▶ Aim of the exercise:
Reproduce the data exactly as it stands.
*** Opening of Records shown ***
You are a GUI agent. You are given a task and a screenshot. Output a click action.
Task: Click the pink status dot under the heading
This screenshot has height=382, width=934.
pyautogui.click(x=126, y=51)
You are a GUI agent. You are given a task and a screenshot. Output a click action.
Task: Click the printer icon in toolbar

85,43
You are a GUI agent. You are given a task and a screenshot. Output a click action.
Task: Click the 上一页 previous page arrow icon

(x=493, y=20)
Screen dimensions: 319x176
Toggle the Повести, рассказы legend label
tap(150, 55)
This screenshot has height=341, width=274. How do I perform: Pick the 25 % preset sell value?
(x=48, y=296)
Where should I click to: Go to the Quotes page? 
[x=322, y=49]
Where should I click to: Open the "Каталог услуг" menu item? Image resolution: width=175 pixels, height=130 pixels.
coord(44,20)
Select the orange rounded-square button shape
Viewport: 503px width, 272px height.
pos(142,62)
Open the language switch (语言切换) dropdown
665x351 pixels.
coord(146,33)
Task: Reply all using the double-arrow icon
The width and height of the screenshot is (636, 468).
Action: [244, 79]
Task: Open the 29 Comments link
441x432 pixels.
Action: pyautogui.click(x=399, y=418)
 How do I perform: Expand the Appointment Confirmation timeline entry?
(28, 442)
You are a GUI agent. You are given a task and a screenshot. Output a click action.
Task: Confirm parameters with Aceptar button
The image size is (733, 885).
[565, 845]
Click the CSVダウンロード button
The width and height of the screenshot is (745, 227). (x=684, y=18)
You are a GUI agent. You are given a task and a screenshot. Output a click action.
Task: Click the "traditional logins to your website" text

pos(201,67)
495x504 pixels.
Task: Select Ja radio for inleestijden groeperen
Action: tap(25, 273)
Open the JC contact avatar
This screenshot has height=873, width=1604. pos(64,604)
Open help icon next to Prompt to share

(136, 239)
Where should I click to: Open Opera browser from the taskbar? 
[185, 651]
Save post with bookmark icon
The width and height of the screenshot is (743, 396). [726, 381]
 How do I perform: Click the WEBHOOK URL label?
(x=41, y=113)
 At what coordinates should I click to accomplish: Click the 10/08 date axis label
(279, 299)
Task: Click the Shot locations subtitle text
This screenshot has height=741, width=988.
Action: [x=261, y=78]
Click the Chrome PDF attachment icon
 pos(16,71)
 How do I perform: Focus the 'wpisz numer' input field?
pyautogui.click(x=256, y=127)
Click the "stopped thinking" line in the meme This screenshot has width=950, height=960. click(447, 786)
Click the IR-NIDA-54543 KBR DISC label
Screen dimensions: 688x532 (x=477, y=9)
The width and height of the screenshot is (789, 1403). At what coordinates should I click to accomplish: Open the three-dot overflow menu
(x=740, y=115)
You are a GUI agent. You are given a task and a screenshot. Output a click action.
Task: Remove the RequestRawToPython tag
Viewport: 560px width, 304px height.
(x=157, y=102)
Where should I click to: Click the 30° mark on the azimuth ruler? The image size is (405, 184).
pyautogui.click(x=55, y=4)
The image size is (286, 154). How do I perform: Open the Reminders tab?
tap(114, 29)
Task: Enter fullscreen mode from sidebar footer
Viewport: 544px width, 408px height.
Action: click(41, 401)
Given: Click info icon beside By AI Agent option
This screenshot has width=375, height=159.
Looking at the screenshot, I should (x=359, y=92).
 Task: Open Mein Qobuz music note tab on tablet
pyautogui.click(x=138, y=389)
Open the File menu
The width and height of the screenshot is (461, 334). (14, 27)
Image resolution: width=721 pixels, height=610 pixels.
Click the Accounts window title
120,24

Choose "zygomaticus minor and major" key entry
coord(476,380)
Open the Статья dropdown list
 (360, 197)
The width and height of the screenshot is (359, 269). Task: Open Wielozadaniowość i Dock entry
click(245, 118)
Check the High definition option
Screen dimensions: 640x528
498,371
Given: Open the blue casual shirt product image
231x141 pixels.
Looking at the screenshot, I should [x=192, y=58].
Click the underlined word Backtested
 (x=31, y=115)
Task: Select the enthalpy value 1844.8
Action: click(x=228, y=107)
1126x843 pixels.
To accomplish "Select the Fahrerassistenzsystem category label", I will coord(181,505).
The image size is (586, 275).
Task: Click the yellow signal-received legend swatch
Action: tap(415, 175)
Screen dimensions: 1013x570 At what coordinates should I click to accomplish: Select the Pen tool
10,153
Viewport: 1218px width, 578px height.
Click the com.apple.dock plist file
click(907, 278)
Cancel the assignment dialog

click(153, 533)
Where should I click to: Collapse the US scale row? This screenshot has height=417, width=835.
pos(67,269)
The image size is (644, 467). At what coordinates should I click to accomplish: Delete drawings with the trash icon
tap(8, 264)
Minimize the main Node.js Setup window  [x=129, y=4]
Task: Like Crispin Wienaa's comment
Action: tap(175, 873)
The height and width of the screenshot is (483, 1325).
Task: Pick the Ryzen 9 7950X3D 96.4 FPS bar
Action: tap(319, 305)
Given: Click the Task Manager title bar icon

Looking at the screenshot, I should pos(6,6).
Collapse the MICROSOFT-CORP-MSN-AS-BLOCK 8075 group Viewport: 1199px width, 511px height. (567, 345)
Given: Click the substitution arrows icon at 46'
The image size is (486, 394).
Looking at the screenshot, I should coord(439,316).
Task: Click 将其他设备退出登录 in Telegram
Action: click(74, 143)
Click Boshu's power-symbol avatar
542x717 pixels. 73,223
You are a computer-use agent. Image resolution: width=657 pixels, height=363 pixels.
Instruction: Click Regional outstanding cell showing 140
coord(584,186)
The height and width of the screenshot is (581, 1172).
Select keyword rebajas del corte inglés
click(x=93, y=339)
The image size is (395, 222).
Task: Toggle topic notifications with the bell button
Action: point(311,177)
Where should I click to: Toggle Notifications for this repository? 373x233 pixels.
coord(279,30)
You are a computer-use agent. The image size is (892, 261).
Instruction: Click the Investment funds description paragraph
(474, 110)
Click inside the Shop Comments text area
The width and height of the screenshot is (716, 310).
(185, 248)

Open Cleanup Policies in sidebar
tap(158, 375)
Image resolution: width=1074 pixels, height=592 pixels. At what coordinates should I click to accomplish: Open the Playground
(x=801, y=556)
*** Close of Records shown ***
▶ Your response:
You are a GUI agent. You are given a task and a screenshot. Output a click action.
Task: Click the pink status dot under the heading
This screenshot has height=382, width=934.
pyautogui.click(x=126, y=51)
You are a GUI agent. You are given a task and a screenshot. Output a click action.
Task: Click the printer icon in toolbar

85,43
You are a GUI agent. You are given a task and a screenshot. Output a click action.
Task: Click the 上一页 previous page arrow icon

(x=493, y=20)
Screen dimensions: 319x176
Toggle the Повести, рассказы legend label
tap(150, 55)
This screenshot has height=341, width=274. How do I perform: Pick the 25 % preset sell value?
(x=48, y=296)
Where should I click to: Go to the Quotes page? 
[x=322, y=49]
Where should I click to: Open the "Каталог услуг" menu item? Image resolution: width=175 pixels, height=130 pixels.
coord(44,20)
Select the orange rounded-square button shape
Viewport: 503px width, 272px height.
pos(142,62)
Open the language switch (语言切换) dropdown
665x351 pixels.
coord(146,33)
Task: Reply all using the double-arrow icon
The width and height of the screenshot is (636, 468).
Action: [244, 79]
Task: Open the 29 Comments link
441x432 pixels.
Action: pyautogui.click(x=399, y=418)
 How do I perform: Expand the Appointment Confirmation timeline entry?
(28, 442)
You are a GUI agent. You are given a task and a screenshot. Output a click action.
Task: Confirm parameters with Aceptar button
The image size is (733, 885).
[565, 845]
Click the CSVダウンロード button
The width and height of the screenshot is (745, 227). (x=684, y=18)
You are a GUI agent. You are given a task and a screenshot. Output a click action.
Task: Click the "traditional logins to your website" text

pos(201,67)
495x504 pixels.
Task: Select Ja radio for inleestijden groeperen
Action: tap(25, 273)
Open the JC contact avatar
This screenshot has height=873, width=1604. pos(64,604)
Open help icon next to Prompt to share

(136, 239)
Where should I click to: Open Opera browser from the taskbar? 
[185, 651]
Save post with bookmark icon
The width and height of the screenshot is (743, 396). [726, 381]
 How do I perform: Click the WEBHOOK URL label?
(x=41, y=113)
 At what coordinates should I click to accomplish: Click the 10/08 date axis label
(279, 299)
Task: Click the Shot locations subtitle text
This screenshot has height=741, width=988.
Action: [x=261, y=78]
Click the Chrome PDF attachment icon
 pos(16,71)
 How do I perform: Focus the 'wpisz numer' input field?
pyautogui.click(x=256, y=127)
Click the "stopped thinking" line in the meme This screenshot has width=950, height=960. click(447, 786)
Click the IR-NIDA-54543 KBR DISC label
Screen dimensions: 688x532 (x=477, y=9)
The width and height of the screenshot is (789, 1403). At what coordinates should I click to accomplish: Open the three-dot overflow menu
(x=740, y=115)
You are a GUI agent. You are given a task and a screenshot. Output a click action.
Task: Remove the RequestRawToPython tag
Viewport: 560px width, 304px height.
(x=157, y=102)
Where should I click to: Click the 30° mark on the azimuth ruler? The image size is (405, 184).
pyautogui.click(x=55, y=4)
The image size is (286, 154). How do I perform: Open the Reminders tab?
tap(114, 29)
Task: Enter fullscreen mode from sidebar footer
Viewport: 544px width, 408px height.
Action: click(41, 401)
Given: Click info icon beside By AI Agent option
This screenshot has width=375, height=159.
Looking at the screenshot, I should (x=359, y=92).
 Task: Open Mein Qobuz music note tab on tablet
pyautogui.click(x=138, y=389)
Open the File menu
The width and height of the screenshot is (461, 334). (14, 27)
Image resolution: width=721 pixels, height=610 pixels.
Click the Accounts window title
120,24

Choose "zygomaticus minor and major" key entry
coord(476,380)
Open the Статья dropdown list
 (360, 197)
The width and height of the screenshot is (359, 269). Task: Open Wielozadaniowość i Dock entry
click(245, 118)
Check the High definition option
Screen dimensions: 640x528
498,371
Given: Open the blue casual shirt product image
231x141 pixels.
Looking at the screenshot, I should [x=192, y=58].
Click the underlined word Backtested
 (x=31, y=115)
Task: Select the enthalpy value 1844.8
Action: click(x=228, y=107)
1126x843 pixels.
To accomplish "Select the Fahrerassistenzsystem category label", I will coord(181,505).
The image size is (586, 275).
Task: Click the yellow signal-received legend swatch
Action: tap(415, 175)
Screen dimensions: 1013x570 At what coordinates should I click to accomplish: Select the Pen tool
10,153
Viewport: 1218px width, 578px height.
Click the com.apple.dock plist file
click(907, 278)
Cancel the assignment dialog

click(153, 533)
Where should I click to: Collapse the US scale row? This screenshot has height=417, width=835.
pos(67,269)
The image size is (644, 467). At what coordinates should I click to accomplish: Delete drawings with the trash icon
tap(8, 264)
Minimize the main Node.js Setup window  [x=129, y=4]
Task: Like Crispin Wienaa's comment
Action: tap(175, 873)
The height and width of the screenshot is (483, 1325).
Task: Pick the Ryzen 9 7950X3D 96.4 FPS bar
Action: tap(319, 305)
Given: Click the Task Manager title bar icon

Looking at the screenshot, I should pos(6,6).
Collapse the MICROSOFT-CORP-MSN-AS-BLOCK 8075 group Viewport: 1199px width, 511px height. (567, 345)
Given: Click the substitution arrows icon at 46'
The image size is (486, 394).
Looking at the screenshot, I should coord(439,316).
Task: Click 将其他设备退出登录 in Telegram
Action: click(74, 143)
Click Boshu's power-symbol avatar
542x717 pixels. 73,223
You are a computer-use agent. Image resolution: width=657 pixels, height=363 pixels.
Instruction: Click Regional outstanding cell showing 140
coord(584,186)
The height and width of the screenshot is (581, 1172).
Select keyword rebajas del corte inglés
click(x=93, y=339)
The image size is (395, 222).
Task: Toggle topic notifications with the bell button
Action: point(311,177)
Where should I click to: Toggle Notifications for this repository? 373x233 pixels.
coord(279,30)
You are a computer-use agent. The image size is (892, 261).
Instruction: Click the Investment funds description paragraph
(474, 110)
Click inside the Shop Comments text area
The width and height of the screenshot is (716, 310).
(185, 248)

Open Cleanup Policies in sidebar
tap(158, 375)
Image resolution: width=1074 pixels, height=592 pixels. At what coordinates should I click to accomplish: Open the Playground
(x=801, y=556)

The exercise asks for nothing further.